→ **Saved entries**:
....................

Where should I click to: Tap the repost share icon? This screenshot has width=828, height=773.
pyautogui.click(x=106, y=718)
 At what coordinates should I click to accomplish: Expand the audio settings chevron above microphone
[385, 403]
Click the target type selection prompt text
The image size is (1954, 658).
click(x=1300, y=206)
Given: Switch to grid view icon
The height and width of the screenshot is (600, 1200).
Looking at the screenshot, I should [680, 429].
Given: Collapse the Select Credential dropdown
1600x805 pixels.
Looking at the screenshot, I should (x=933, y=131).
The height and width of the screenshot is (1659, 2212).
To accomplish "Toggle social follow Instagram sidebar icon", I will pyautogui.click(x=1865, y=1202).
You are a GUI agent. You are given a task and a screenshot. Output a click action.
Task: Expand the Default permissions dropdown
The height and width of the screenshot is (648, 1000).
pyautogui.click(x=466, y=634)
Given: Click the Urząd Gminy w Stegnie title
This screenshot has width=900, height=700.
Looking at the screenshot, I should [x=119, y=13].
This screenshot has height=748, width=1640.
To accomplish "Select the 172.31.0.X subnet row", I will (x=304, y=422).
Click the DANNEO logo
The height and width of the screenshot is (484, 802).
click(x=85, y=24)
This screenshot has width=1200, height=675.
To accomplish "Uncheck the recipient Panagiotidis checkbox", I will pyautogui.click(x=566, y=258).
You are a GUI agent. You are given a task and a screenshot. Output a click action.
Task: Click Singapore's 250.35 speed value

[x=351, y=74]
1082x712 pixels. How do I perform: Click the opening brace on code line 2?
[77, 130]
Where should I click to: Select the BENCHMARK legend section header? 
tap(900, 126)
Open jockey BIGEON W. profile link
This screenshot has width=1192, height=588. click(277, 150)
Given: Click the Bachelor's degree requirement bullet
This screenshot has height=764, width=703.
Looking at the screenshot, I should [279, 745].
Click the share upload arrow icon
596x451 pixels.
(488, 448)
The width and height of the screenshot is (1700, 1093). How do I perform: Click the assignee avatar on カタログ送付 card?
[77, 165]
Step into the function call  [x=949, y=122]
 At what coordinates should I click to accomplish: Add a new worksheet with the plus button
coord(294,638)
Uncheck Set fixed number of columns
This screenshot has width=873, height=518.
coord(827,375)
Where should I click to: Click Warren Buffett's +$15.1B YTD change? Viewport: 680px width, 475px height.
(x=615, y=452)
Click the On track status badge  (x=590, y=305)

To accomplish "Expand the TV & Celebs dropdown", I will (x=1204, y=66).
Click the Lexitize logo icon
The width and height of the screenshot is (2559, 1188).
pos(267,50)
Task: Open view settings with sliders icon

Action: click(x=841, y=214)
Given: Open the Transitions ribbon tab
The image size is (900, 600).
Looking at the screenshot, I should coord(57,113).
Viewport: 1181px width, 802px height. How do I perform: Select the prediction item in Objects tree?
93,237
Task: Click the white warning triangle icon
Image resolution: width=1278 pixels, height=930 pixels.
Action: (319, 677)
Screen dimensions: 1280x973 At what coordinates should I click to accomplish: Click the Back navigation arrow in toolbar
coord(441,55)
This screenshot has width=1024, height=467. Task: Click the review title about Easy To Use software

....................

→ **About this exercise**: Every record above needs to be given again exactly.

→ **Answer box**:
Where should I click to: Tap the repost share icon? This screenshot has width=828, height=773.
pyautogui.click(x=106, y=718)
 At what coordinates should I click to accomplish: Expand the audio settings chevron above microphone
[385, 403]
Click the target type selection prompt text
The image size is (1954, 658).
click(x=1300, y=206)
Given: Switch to grid view icon
The height and width of the screenshot is (600, 1200).
Looking at the screenshot, I should [680, 429].
Given: Collapse the Select Credential dropdown
1600x805 pixels.
Looking at the screenshot, I should (x=933, y=131).
The height and width of the screenshot is (1659, 2212).
To accomplish "Toggle social follow Instagram sidebar icon", I will pyautogui.click(x=1865, y=1202).
You are a GUI agent. You are given a task and a screenshot. Output a click action.
Task: Expand the Default permissions dropdown
The height and width of the screenshot is (648, 1000).
pyautogui.click(x=466, y=634)
Given: Click the Urząd Gminy w Stegnie title
This screenshot has width=900, height=700.
Looking at the screenshot, I should [x=119, y=13].
This screenshot has height=748, width=1640.
To accomplish "Select the 172.31.0.X subnet row", I will (x=304, y=422).
Click the DANNEO logo
The height and width of the screenshot is (484, 802).
click(x=85, y=24)
This screenshot has width=1200, height=675.
To accomplish "Uncheck the recipient Panagiotidis checkbox", I will pyautogui.click(x=566, y=258).
You are a GUI agent. You are given a task and a screenshot. Output a click action.
Task: Click Singapore's 250.35 speed value

[x=351, y=74]
1082x712 pixels. How do I perform: Click the opening brace on code line 2?
[77, 130]
Where should I click to: Select the BENCHMARK legend section header? 
tap(900, 126)
Open jockey BIGEON W. profile link
This screenshot has width=1192, height=588. click(277, 150)
Given: Click the Bachelor's degree requirement bullet
This screenshot has height=764, width=703.
Looking at the screenshot, I should [279, 745].
Click the share upload arrow icon
596x451 pixels.
(488, 448)
The width and height of the screenshot is (1700, 1093). How do I perform: Click the assignee avatar on カタログ送付 card?
[77, 165]
Step into the function call  [x=949, y=122]
 At what coordinates should I click to accomplish: Add a new worksheet with the plus button
coord(294,638)
Uncheck Set fixed number of columns
This screenshot has width=873, height=518.
coord(827,375)
Where should I click to: Click Warren Buffett's +$15.1B YTD change? Viewport: 680px width, 475px height.
(x=615, y=452)
Click the On track status badge  (x=590, y=305)

To accomplish "Expand the TV & Celebs dropdown", I will (x=1204, y=66).
Click the Lexitize logo icon
The width and height of the screenshot is (2559, 1188).
pos(267,50)
Task: Open view settings with sliders icon

Action: click(x=841, y=214)
Given: Open the Transitions ribbon tab
The image size is (900, 600).
Looking at the screenshot, I should coord(57,113).
Viewport: 1181px width, 802px height. How do I perform: Select the prediction item in Objects tree?
93,237
Task: Click the white warning triangle icon
Image resolution: width=1278 pixels, height=930 pixels.
Action: (319, 677)
Screen dimensions: 1280x973 At what coordinates should I click to accomplish: Click the Back navigation arrow in toolbar
coord(441,55)
This screenshot has width=1024, height=467. Task: Click the review title about Easy To Use software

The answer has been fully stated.